(Stored data entries)
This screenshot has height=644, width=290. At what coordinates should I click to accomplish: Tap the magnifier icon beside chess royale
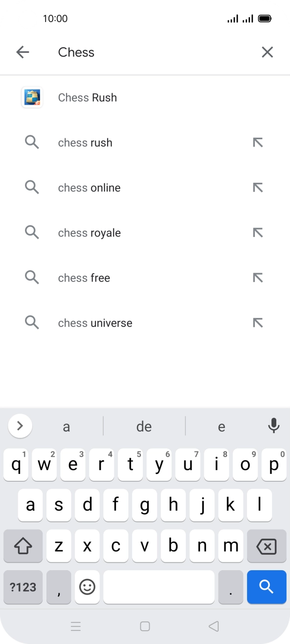32,232
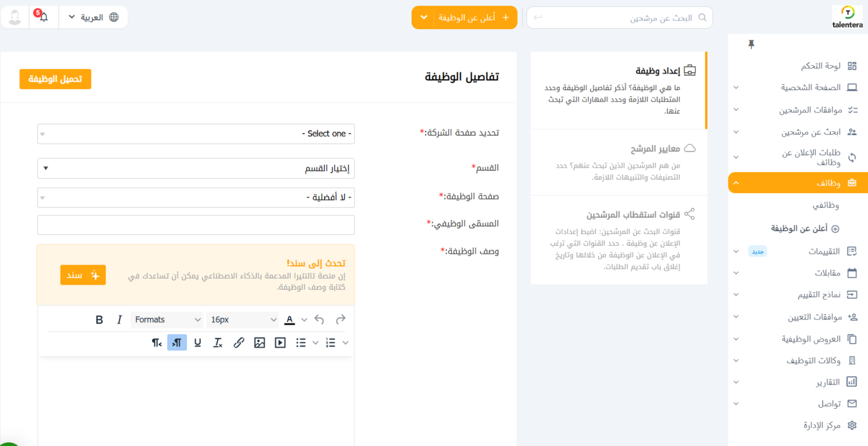Apply underline from the editor toolbar
The image size is (868, 446).
(197, 342)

About this task | The entries above need to be repeated in full, word for word. Skip the images.

Response area |
This screenshot has height=644, width=290. At what coordinates should I click to accomplish: Tap the magnifier icon beside chess royale
32,232
Apply underline from the editor toolbar
The image size is (868, 446).
(197, 342)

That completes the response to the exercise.